Re: Performance Issues between Apache and mod_perl
by locked_user sundialsvc4 (Abbot) on Jan 22, 2015 at 15:46 UTC

    If you had any more details that you could post here, you might get a lot of help that way, right now.

    For instance, I have no idea what your “specialists” mean when they say that “the hand-over to mod_perl fails.”   If it actually did that, you’d be getting a 500 Internal Server Error ... not “serious performance issues.”   mod_perl is a tool that embeds a Perl interpreter right into the Apache worker-processes, and, basically, either the request is received and processed and the program’s output is returned as the new web-page contents that you see ... or you get an internal server error or 404 Not Found.   I’m afraid that I just don’t think too highly of your “specialists,” based on this description.   (Of course, that’s all I have to go on, so take it with appropriate salt.)

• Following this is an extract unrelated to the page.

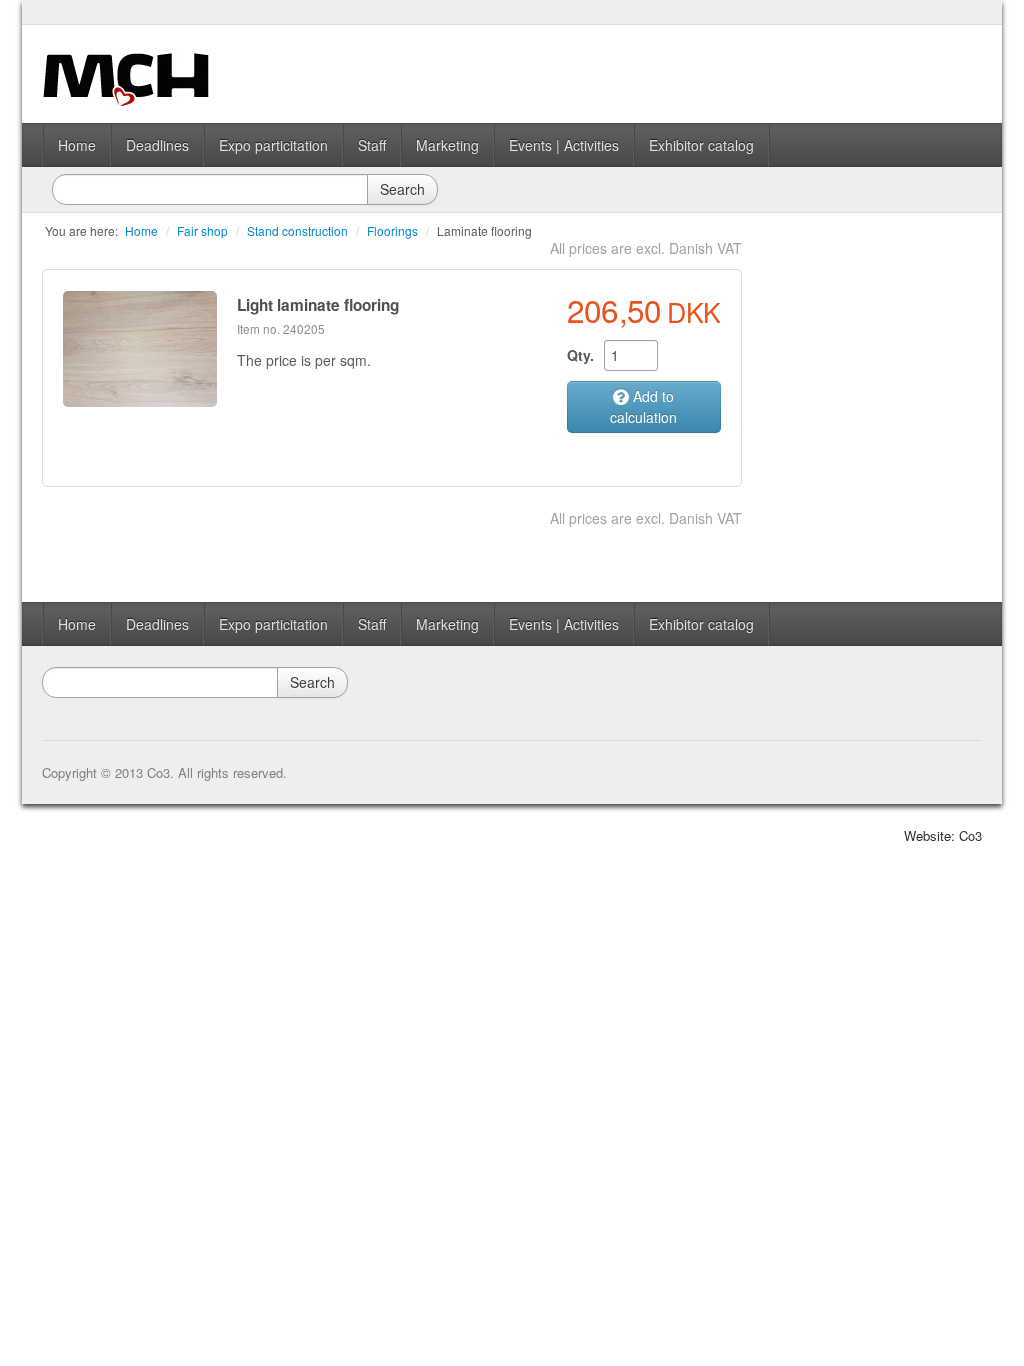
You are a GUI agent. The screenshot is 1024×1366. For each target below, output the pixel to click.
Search (402, 189)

    Performance issues in mod_perl sites often come down to one of four things, when they used to be running okay on the same hardware and they suddenly stop doing it:

    1. An unresolved bug in the programming of the site.   If you use a change-control system to manage the source code (as you should), you can use it to examine changes that had recently been made, shortly before the point in time when the site began misbehaving.
    2. Resource over-commitment (or, undiagnosed hardware issues); unrecognized networking problems.   (A router can be blinking merrily away and still be misbehaving.)
    3. SQL or back-end operations taking much too long, e.g. because a table index has been disabled or dropped.
    4. In general, something changed.   Maybe you didn’t know it, maybe it was done improperly, maybe you didn’t understand or have not yet found its impact.   (This is why I keep a “running log” on all machines ... with a paper notebook and a pencil.   Never trust your ... your ... oh, nevermind, I forgot what I was going to say ...)

    And the first question that I always ask is:   “when did this start happening?”   The follow-on question is:   “All right, so what happened the week before that?”